Я остался стоять на тротуаре в полной прострации. Мои мысли смешались. Я ничего уже не понимал. Даже не знаю, сколько я так простоял. Возможно, не меньше часа. В конце концов мои мысли стали приходить в порядок, и я даже вспомнил, что есть такой анекдот, и, скорее всего, эта веселая девица его громко рассказывала. А я как раз проходил под тем балконом и по дурацкой привычке все принимать на свой счет решил, что ее слова относятся ко мне. Осознав наконец весь идиотизм положения, в которое попал, я решил уже было немедленно покинуть место, где так позорно опростоволосился, но не успел. Дверь подъезда открылась и оттуда выпорхнула моя лесная певунья. Увидев меня, она оторопела от неожиданности:

– Ой, так вы еще здесь. Вы что же, правда подумали… – пролепетала она и мгновенно покрылась густым румянцем.





Я в свою очередь смутился не меньше, чем она. К огромной радости снова встретить эту чудесную девушку примешивался страх, что она может подумать обо мне хуже, чем я есть на самом деле. От большого нервного напряжения я стал лихорадочно вертеть пуговицу на кителе и – о ужас! – она оторвалась… В этот момент в глазах у меня все потемнело; волна гнева и ярости накрыла меня всего с головой, а с губ невольно сорвалось такое изощренное трехэтажное матерное ругательство, на которое я только тогда был способен. «Ну вот, теперь точно все – твоя репутация погибла бесповоротно и окончательно», – подумал я и уже собирался ретироваться, когда услышал ее приятный, с хорошо заметным литовским акцентом голос:

– Простите, я очень плохо понимаю по-русски. У вас, кажется, какие-то неприятности?

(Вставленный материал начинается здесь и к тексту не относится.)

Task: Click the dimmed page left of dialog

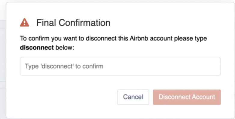Action: pos(3,60)
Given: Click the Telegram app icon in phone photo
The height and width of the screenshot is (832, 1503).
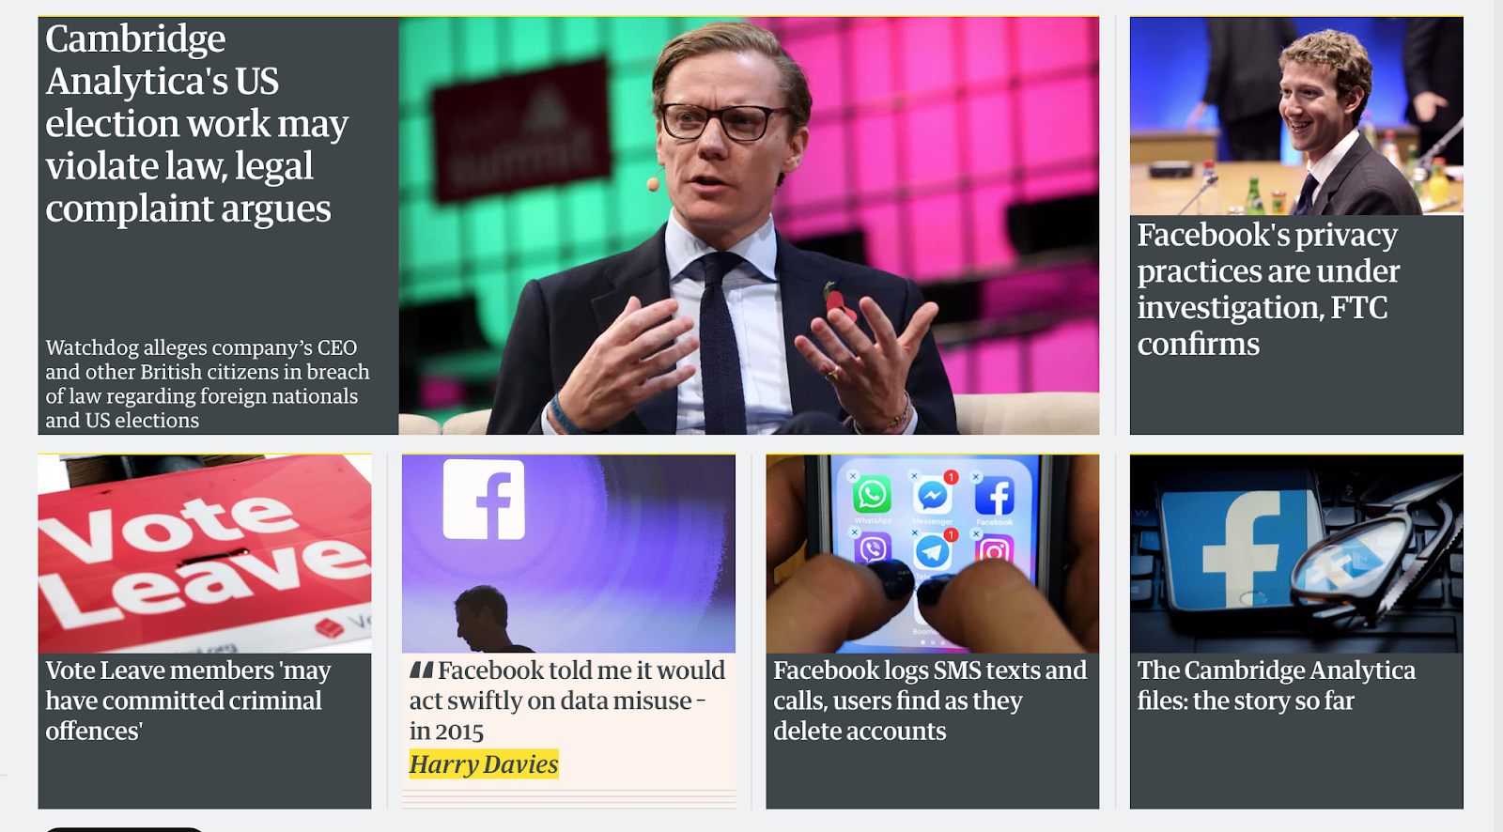Looking at the screenshot, I should click(932, 551).
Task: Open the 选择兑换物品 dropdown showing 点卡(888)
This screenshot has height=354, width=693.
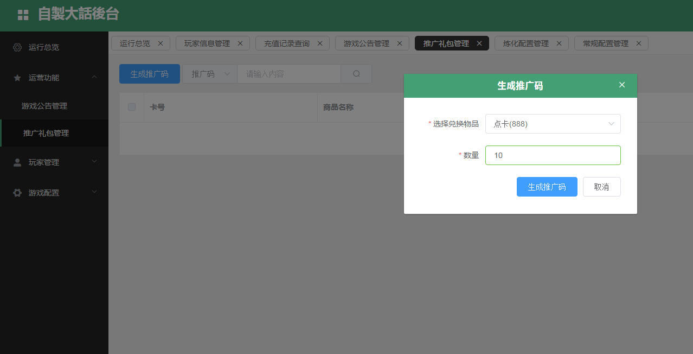Action: 553,124
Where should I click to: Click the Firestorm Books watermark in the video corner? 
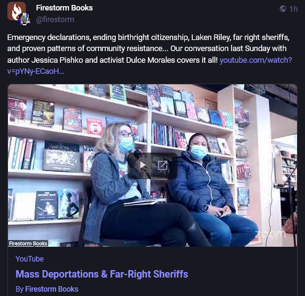pyautogui.click(x=28, y=243)
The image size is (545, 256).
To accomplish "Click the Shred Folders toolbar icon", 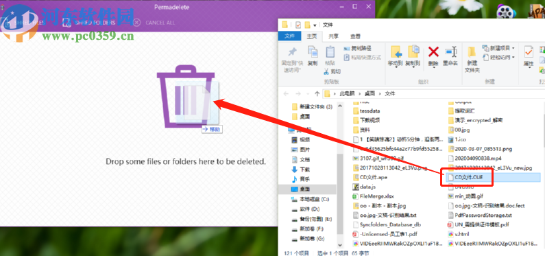I will [67, 23].
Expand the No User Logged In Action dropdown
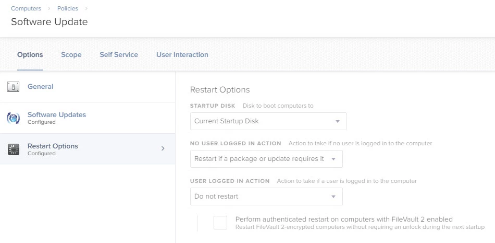This screenshot has width=495, height=243. [266, 159]
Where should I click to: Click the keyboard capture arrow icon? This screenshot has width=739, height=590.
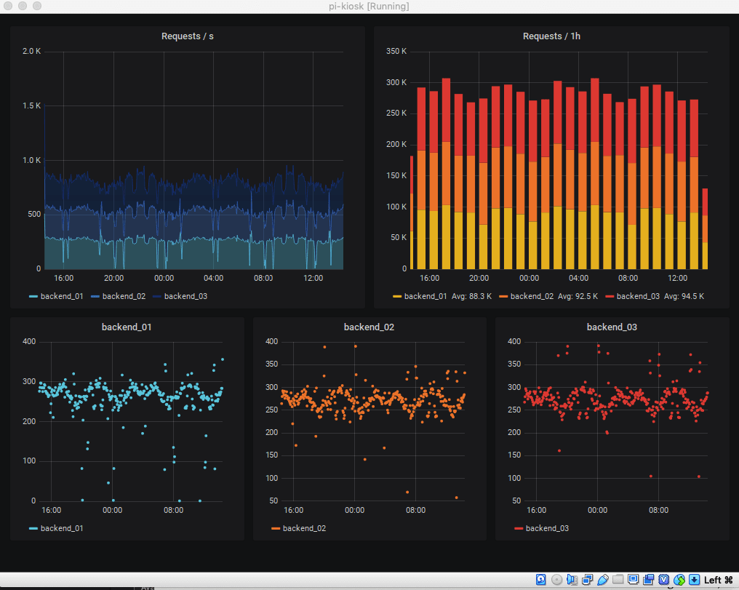click(x=694, y=580)
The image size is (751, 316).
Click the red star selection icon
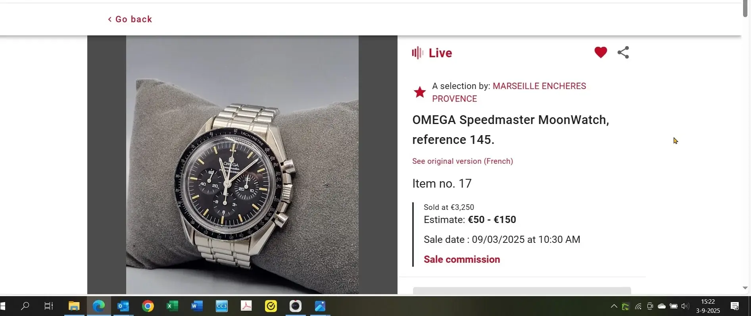tap(420, 92)

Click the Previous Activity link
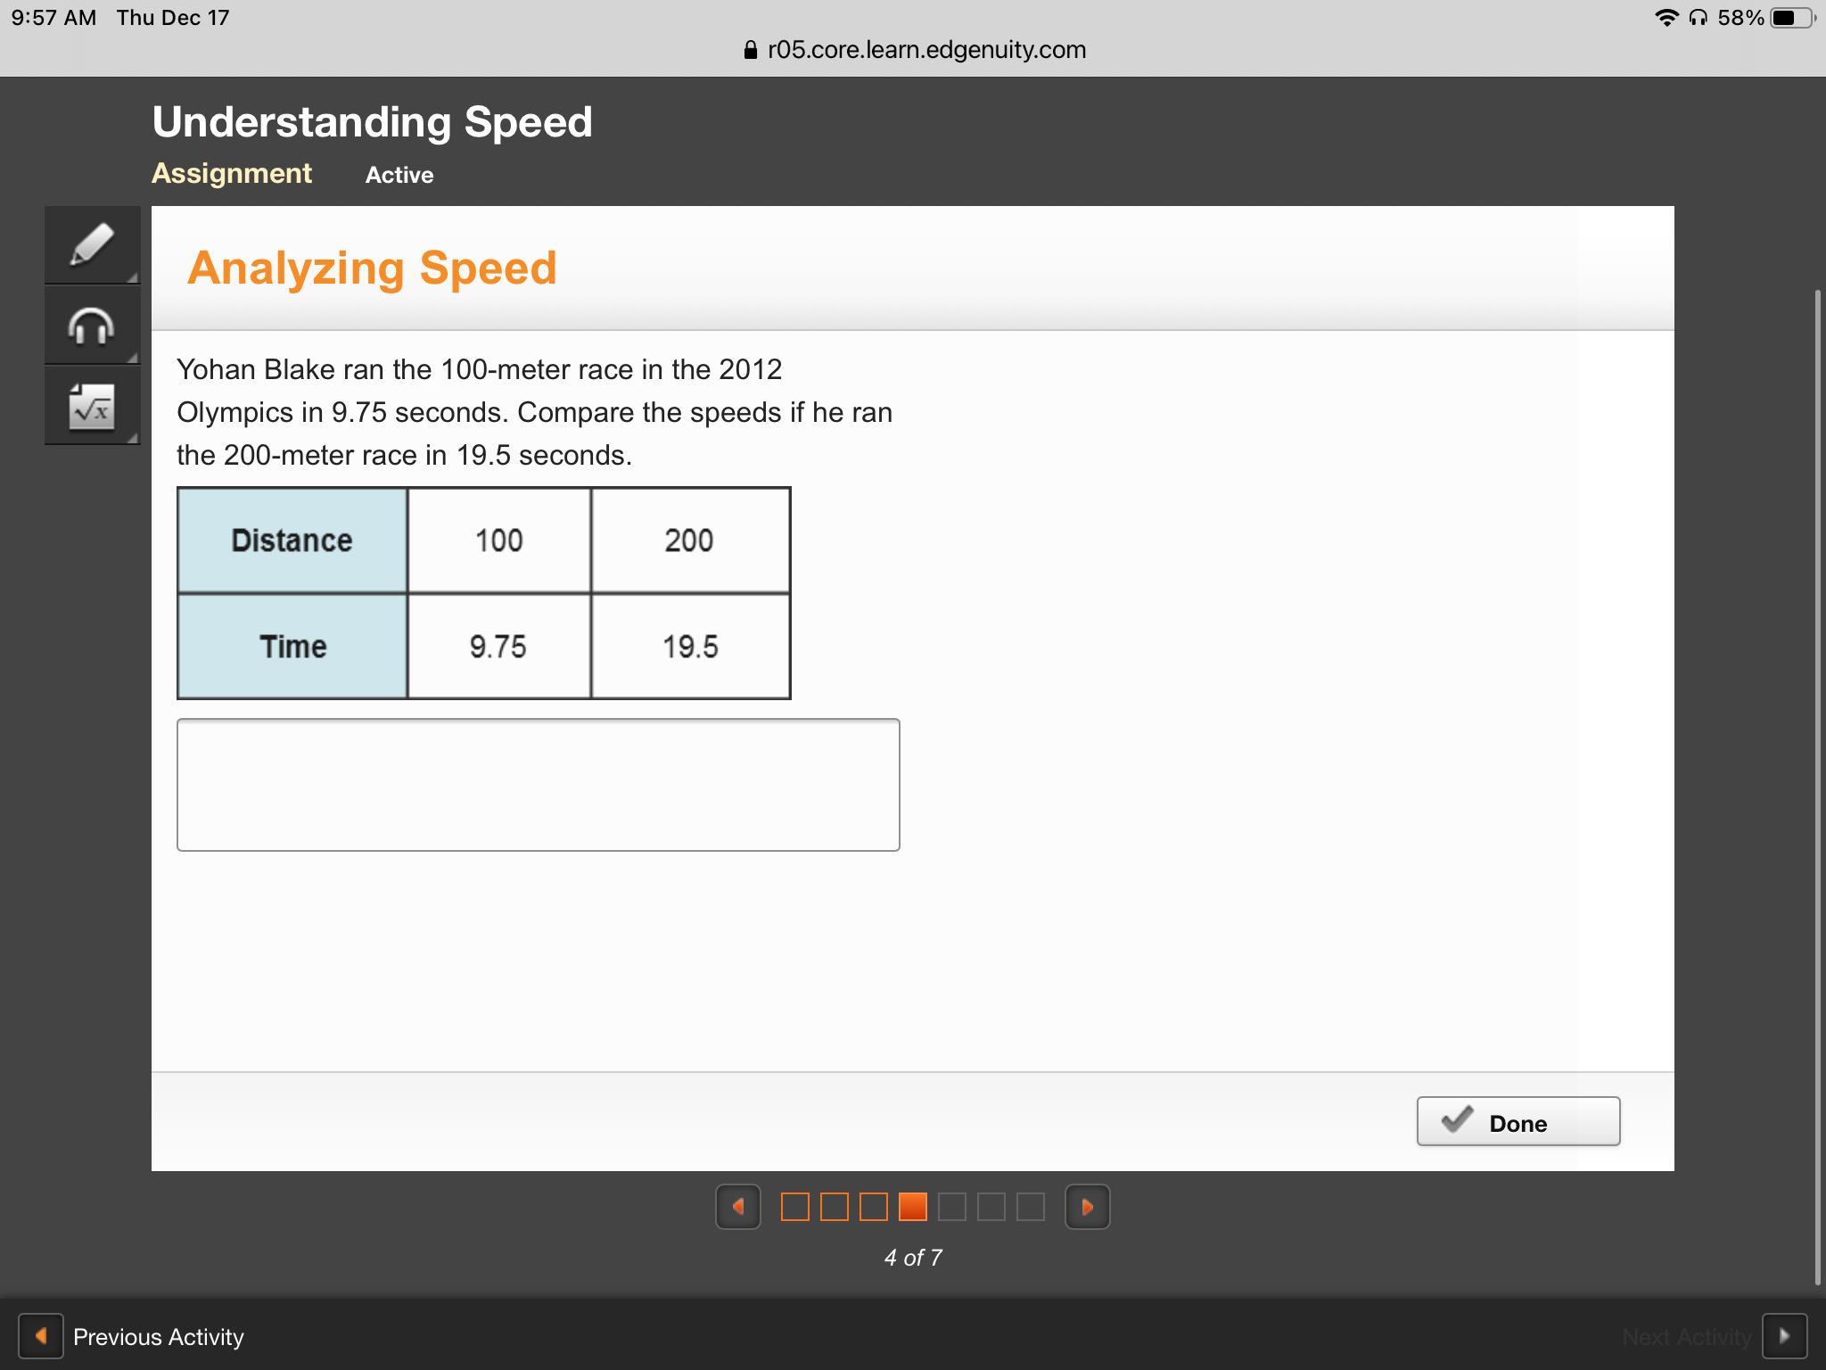(158, 1336)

Я молча показал ей на безобразно торчащие из кителя нитки на месте оторванной в хлам пуговицы. Показывать ей еще и саму пуговицу с красовавшимся на ней темным пятном я, разумеется, не решился. Она понимающе цокнула язычком и предложила сходить вместе в военторг, где можно будет купить и новую пуговицу, и нитку с иголкой. Она даже предложила мне помощь в том, чтобы ее надежно пришить. Я с радостью согласился. И мы пошли в военторг, который располагался через пару кварталов от этого места. Пока все складывалось совсем неплохо. Единственное, что теперь меня сильно терзало, так это то, почему я сам сразу же не догадался выбросить к чертям собачьим свою потемневшую пуговицу и пришить на ее месте новую вместо всех мучений с поисками пасты ГОИ. «Пожалуй, на прием к Зомби нужно будет записаться без очереди, потому как случай явно очень тяжелый», – подумал я.

Тем временем мы уже свернули на улочку, где находился нужный нам магазинчик. И тут я увидел людей в военной форме с красными погонами внутренних войск, которые шли нам навстречу. Мысль о том, что меня, офицера ВДВ, какие-то красноперые увидят в парадном кителе, где на самом видном месте вместо пуговицы безобразно торчат нитки, едва не повергла меня в панику. Решение пришло мгновенно. Я схватил в железные объятья спутницу, мертвой хваткой прижал ее к груди, надежно скрыв таким образом от посторонних глаз свой позор, и впился в ее губы. От неожиданности она даже не успела вскрикнуть, а уж вырваться из моих объятий ей можно было и не мечтать. Поскольку думать о том, как поправить репутацию в глазах девушки уже не имело смысла, а второго такого случая мне явно не должно было никогда представиться, то, каюсь, я решил выжать из этого поцелуя по максимуму все, чего лишался в будущем. Всеми своими фибрами я впитывал тепло ее нежных губ, трепет ее юного тела. Давно уже прошли мимо нас военные, потом прошла еще куча всякого народу, а я все не мог насытиться этим бесконечным и сладким, как цветочный нектар, поцелуем. Наконец, я ее отпустил.